Text shown:
------------------------------------------------

Sunday, 2. November 2008
Vienna Animation Festivals
It has been busy week in the cinemas of Vienna on animation. Last Sunday I went to the cinema to see the Viennese chapter of the Siggraph Animation Festival. The Sigggraph conference is perhaps the biggest one on computer generated graphics and animation worldwide. First I was surprised by the mixture of things: there were animated shorts as well as animated advertising and technical or scientific studies like the development of vortexes, for example. This may be caused by the idea of the conference and that is okay, I just didn't expect so. It was more a cinematic event for technic freaks, I guess. The rendering was fine and the surfaces were wonderful, as you may expect. But if there was a story, and if there had been non-abstract animation, it wasn't nice to see for a trained eye. They didn't care about details, and I was surprised that they had been taken into such a fetival programme.

------------------------------------------------

Exercise materials:
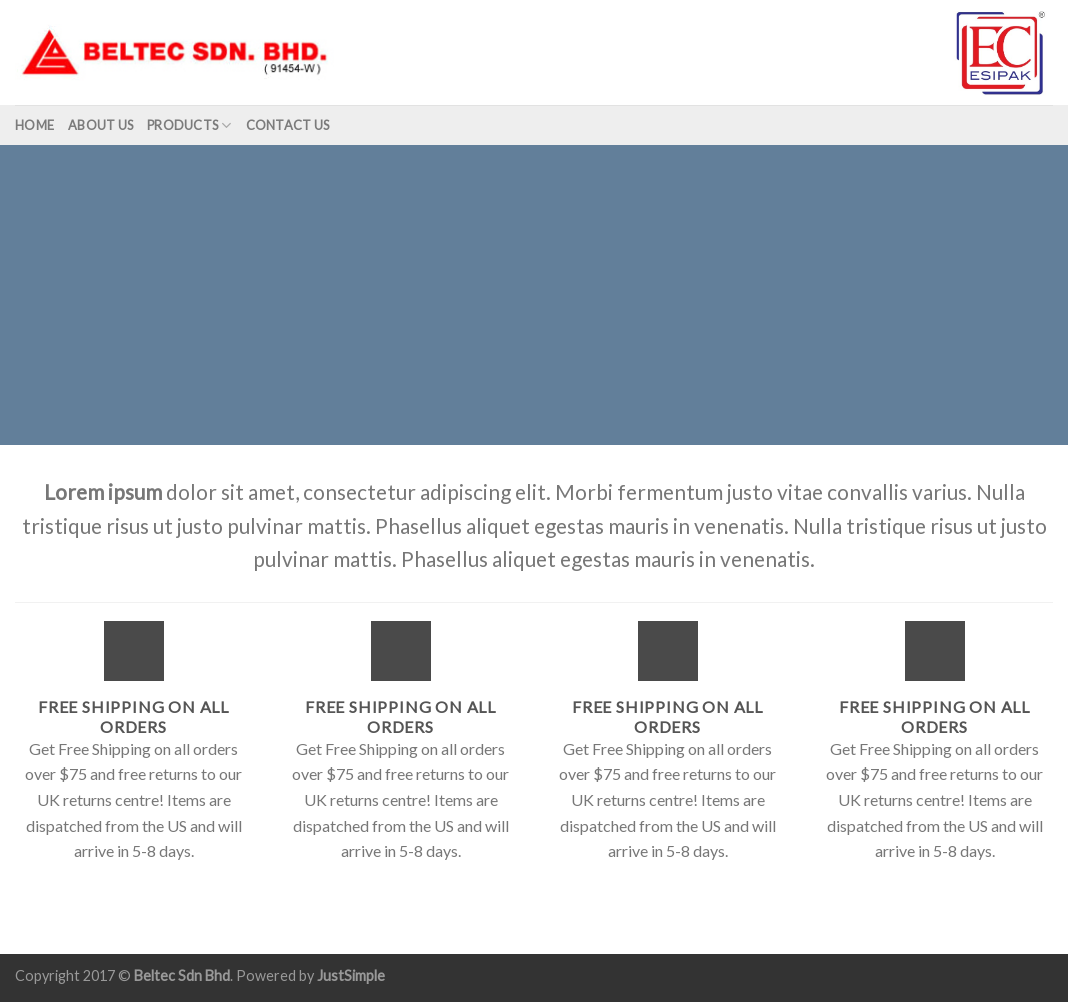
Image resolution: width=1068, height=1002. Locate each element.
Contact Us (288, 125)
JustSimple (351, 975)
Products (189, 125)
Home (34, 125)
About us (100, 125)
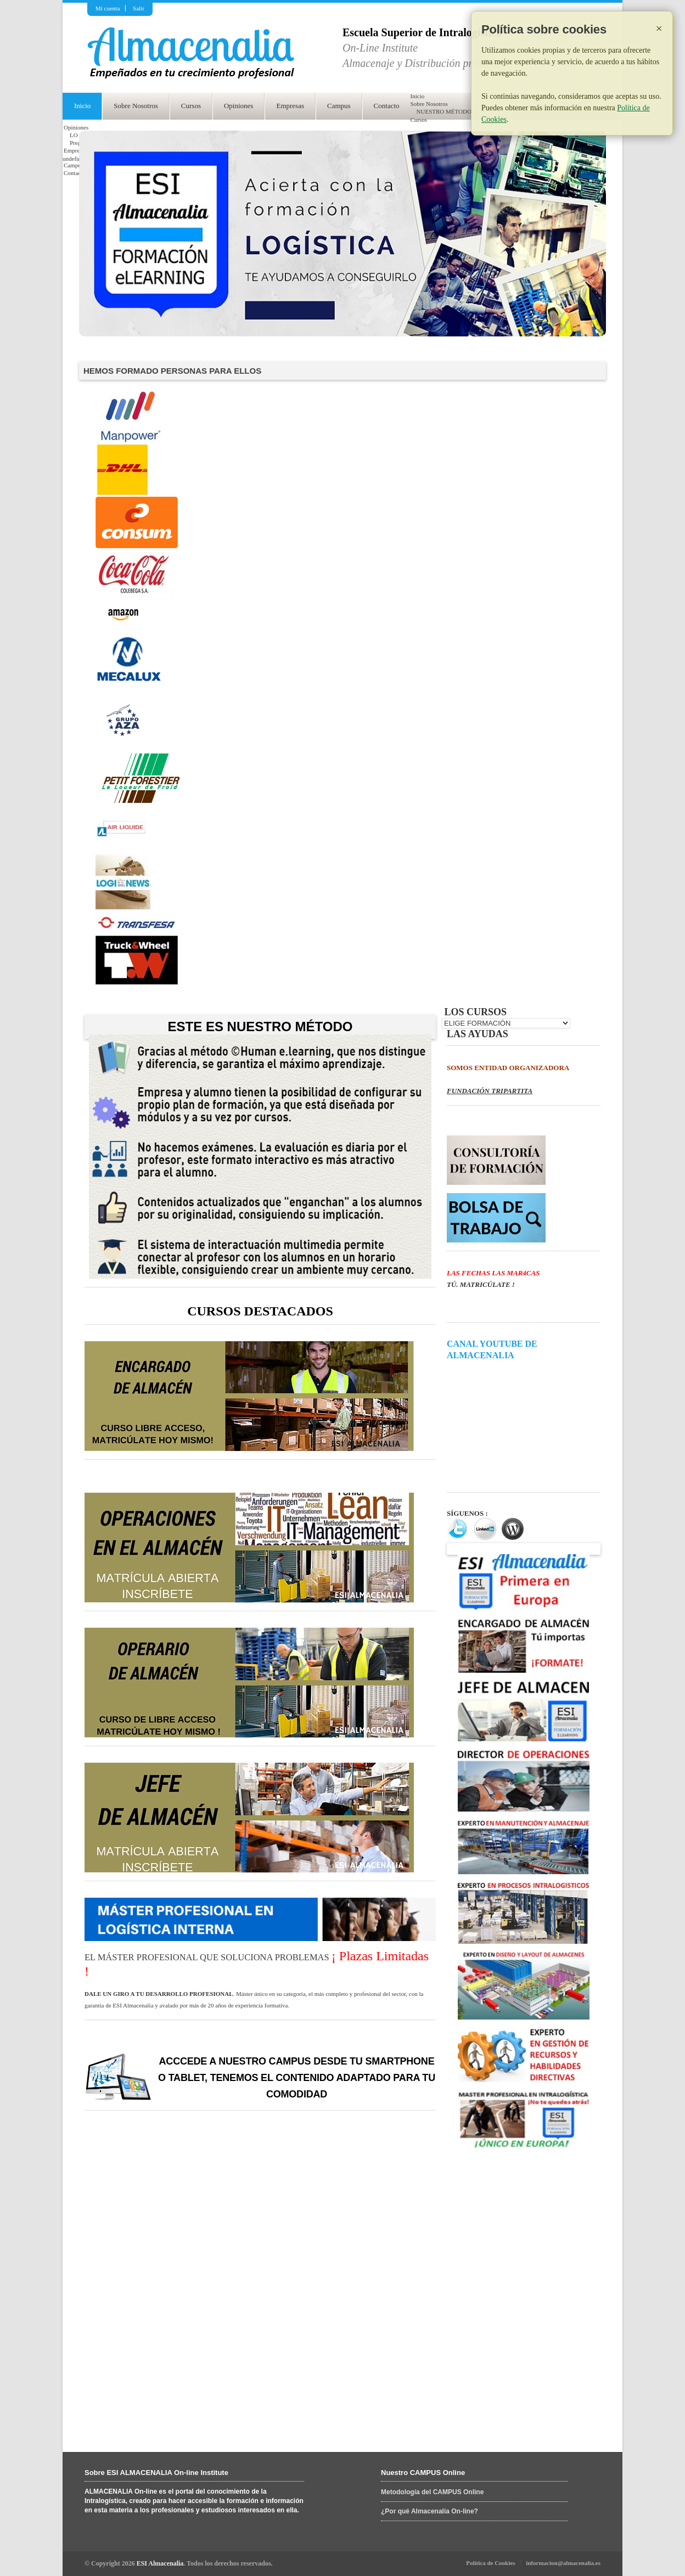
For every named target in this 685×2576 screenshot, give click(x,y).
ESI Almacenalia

------------------------------------------------

Problem 1: In the blog post, what did the writer go to the cinema to see last Sunday?
Problem 2: Put each line of the records into a JSON list of strings, one string per line, with blank lines and the pictures left out.
The blog post and the records come from separate sources.

Final answer 1: The Viennese chapter of the Siggraph Animation Festival.

Final answer 2:
[
  "Image resolution: width=1068, height=1002. Locate each element.",
  "Contact Us (288, 125)",
  "JustSimple (351, 975)",
  "Products (189, 125)",
  "Home (34, 125)",
  "About us (100, 125)",
  "For every named target in this 685×2576 screenshot, give click(x,y).",
  "ESI Almacenalia"
]